__Exercise brief__
Which lines of the entries below run from the one holding "Screen dimensions: 740x1045" to the one holding "Given: Click the Jan 2024 distinct IPs bar", inclusive? Set down exactly those lines and no others.

--- Provided information Enclosed Below ---

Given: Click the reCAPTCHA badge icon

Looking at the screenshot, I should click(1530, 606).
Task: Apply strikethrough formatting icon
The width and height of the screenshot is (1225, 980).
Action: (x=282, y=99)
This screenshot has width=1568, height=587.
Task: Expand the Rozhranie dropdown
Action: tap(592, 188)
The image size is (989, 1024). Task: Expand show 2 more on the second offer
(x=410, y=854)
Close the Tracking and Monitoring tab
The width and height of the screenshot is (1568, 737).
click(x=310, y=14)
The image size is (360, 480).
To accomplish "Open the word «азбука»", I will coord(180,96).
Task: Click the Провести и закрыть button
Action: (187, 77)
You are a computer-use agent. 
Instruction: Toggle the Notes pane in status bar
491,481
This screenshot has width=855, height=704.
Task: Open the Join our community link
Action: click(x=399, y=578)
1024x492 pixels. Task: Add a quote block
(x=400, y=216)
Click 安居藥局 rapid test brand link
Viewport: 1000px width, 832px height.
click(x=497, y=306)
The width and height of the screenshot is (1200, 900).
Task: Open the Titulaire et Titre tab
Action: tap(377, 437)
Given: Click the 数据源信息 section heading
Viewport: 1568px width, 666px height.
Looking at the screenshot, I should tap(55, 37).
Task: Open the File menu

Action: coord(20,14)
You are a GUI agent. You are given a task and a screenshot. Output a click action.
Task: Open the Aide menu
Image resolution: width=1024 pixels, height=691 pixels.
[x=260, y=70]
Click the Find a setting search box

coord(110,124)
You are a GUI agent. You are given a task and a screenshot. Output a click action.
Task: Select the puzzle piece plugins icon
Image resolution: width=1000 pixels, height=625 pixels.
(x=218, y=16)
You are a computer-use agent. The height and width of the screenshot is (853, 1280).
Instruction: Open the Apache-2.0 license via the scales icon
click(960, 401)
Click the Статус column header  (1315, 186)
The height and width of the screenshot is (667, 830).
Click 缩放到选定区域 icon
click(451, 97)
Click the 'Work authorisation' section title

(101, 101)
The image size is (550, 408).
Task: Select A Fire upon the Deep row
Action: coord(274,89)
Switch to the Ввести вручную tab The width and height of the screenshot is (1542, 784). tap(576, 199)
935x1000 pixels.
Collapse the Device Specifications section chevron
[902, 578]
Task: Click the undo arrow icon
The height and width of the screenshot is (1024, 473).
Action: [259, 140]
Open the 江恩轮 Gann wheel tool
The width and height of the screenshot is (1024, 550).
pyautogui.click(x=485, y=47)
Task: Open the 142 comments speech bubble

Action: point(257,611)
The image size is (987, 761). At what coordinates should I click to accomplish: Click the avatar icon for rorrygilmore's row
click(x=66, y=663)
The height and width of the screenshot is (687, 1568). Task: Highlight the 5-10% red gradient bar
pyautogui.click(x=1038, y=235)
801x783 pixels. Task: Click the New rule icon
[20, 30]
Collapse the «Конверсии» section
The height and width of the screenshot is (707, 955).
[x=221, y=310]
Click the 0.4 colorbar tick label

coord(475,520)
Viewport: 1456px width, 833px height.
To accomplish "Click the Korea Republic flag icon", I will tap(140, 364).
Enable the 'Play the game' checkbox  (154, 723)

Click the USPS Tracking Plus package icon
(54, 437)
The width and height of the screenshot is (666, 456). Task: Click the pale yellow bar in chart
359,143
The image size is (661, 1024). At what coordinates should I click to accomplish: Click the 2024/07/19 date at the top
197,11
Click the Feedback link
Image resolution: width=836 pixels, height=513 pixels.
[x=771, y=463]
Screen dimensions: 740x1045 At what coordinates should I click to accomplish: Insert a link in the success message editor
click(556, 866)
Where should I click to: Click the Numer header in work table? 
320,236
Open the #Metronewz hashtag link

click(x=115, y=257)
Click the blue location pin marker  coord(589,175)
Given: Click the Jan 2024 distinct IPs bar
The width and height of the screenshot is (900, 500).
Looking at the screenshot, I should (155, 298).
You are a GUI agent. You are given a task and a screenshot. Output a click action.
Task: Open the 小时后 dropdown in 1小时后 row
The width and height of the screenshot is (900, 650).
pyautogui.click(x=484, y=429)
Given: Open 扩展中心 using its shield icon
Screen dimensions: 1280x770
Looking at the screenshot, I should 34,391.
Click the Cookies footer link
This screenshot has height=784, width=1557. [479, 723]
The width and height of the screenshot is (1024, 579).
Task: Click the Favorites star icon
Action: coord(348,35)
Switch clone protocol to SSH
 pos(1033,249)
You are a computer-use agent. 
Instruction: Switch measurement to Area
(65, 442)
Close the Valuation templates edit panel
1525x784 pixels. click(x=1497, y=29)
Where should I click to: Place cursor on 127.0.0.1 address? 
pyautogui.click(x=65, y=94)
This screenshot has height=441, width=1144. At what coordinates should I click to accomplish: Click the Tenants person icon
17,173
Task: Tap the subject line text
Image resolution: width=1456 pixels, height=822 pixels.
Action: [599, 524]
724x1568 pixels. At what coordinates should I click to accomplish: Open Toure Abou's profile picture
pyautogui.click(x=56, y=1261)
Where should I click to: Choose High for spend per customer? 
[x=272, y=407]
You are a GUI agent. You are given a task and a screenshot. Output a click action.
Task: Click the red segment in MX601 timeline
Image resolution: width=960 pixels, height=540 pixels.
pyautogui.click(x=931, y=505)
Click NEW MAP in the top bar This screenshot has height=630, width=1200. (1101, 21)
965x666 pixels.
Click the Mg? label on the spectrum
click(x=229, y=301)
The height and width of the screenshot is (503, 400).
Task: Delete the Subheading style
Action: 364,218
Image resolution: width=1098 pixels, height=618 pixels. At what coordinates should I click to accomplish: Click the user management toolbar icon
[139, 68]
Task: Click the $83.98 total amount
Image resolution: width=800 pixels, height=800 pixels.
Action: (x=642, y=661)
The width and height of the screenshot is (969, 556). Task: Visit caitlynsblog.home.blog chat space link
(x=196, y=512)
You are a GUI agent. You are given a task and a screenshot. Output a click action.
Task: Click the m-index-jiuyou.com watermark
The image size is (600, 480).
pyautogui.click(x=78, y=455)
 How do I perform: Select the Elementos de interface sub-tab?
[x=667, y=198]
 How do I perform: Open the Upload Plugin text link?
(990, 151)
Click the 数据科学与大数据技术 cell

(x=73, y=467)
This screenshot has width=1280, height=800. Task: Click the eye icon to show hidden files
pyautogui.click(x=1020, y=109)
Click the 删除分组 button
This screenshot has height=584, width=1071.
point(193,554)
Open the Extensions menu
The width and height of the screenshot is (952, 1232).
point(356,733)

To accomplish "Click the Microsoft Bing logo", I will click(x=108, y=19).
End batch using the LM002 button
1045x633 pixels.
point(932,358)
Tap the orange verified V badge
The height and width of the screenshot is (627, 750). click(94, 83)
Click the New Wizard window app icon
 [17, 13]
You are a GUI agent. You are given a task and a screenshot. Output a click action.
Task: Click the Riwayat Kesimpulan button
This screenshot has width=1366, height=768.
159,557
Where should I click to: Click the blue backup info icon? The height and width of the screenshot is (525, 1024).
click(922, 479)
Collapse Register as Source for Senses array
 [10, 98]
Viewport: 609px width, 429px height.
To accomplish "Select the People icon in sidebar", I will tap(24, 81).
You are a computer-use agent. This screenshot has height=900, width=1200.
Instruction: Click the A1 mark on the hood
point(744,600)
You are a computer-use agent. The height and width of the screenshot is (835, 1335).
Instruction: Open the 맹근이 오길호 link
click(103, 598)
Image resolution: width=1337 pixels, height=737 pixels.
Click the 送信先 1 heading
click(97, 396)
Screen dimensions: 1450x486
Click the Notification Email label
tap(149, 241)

--- End of Enclosed Provided information ---

__Exercise solution__
Screen dimensions: 740x1045 At what coordinates should I click to accomplish: Insert a link in the success message editor
click(556, 866)
Where should I click to: Click the Numer header in work table? 
320,236
Open the #Metronewz hashtag link

click(x=115, y=257)
Click the blue location pin marker  coord(589,175)
Given: Click the Jan 2024 distinct IPs bar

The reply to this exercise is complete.